INSTRUCTIONS FOR THE TASK:
If a line in the entries below includes the string "computer", copy it out.

Stored items:
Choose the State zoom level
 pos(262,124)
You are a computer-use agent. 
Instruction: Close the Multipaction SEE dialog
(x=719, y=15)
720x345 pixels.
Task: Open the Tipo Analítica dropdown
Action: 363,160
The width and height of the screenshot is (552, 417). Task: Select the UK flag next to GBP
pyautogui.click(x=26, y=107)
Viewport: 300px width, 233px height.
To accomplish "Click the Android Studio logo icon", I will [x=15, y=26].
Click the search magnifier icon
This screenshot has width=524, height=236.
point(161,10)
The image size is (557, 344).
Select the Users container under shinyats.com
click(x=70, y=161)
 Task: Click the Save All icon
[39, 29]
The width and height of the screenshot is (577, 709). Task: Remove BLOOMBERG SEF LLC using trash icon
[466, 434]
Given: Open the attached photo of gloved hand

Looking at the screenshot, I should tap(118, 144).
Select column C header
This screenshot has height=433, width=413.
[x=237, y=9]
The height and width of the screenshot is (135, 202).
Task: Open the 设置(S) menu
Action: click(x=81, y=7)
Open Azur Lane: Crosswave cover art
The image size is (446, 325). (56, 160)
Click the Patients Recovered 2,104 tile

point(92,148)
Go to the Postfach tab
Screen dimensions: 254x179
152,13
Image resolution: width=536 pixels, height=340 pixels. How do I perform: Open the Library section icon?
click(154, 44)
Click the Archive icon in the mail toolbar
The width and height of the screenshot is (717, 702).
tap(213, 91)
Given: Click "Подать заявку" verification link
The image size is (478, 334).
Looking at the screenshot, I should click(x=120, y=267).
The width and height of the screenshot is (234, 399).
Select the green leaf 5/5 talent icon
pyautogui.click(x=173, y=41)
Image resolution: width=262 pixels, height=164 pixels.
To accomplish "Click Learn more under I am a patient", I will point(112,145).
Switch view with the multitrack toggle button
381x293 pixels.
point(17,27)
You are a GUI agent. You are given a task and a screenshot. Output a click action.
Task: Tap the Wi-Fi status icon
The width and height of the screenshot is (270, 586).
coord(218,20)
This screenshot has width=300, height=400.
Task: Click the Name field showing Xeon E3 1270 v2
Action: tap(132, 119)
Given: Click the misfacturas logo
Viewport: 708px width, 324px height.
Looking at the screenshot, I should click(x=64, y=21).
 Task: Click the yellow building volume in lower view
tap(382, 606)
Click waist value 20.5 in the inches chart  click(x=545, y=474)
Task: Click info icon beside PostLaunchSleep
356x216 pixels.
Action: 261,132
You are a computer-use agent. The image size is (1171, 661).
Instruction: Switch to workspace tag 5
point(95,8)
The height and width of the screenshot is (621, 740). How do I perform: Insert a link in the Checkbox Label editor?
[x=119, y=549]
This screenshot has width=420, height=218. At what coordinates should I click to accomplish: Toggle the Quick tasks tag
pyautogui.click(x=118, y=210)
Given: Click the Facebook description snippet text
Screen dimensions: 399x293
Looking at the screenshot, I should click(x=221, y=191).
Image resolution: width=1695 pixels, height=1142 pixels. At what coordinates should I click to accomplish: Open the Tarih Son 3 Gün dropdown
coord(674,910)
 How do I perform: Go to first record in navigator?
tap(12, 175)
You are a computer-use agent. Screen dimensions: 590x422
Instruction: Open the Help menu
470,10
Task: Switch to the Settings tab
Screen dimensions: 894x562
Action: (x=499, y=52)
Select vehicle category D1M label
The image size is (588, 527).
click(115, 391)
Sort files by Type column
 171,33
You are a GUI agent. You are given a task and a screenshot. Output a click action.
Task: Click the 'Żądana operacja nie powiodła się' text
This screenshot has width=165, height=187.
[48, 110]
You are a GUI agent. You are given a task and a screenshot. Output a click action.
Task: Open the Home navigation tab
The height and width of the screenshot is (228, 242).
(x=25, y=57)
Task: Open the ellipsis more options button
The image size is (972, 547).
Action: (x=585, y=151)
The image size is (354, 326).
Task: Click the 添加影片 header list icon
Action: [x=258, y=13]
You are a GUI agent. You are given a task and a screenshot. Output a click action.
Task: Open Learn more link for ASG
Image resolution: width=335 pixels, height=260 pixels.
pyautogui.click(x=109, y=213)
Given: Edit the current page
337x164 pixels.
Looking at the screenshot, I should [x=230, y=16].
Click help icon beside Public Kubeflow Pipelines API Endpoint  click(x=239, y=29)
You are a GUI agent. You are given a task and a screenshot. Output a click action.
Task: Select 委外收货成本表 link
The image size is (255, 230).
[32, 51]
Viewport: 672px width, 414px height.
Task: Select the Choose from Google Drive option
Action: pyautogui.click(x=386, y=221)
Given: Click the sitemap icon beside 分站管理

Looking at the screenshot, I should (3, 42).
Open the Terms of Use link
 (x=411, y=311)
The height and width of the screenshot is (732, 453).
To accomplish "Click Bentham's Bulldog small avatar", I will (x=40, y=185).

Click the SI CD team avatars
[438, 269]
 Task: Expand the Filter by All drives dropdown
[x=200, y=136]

ANSWER SECTION:
You are a computer-use agent. 
You are a computer-use agent. The image size is (1171, 661).
You are a computer-use agent. Screen dimensions: 590x422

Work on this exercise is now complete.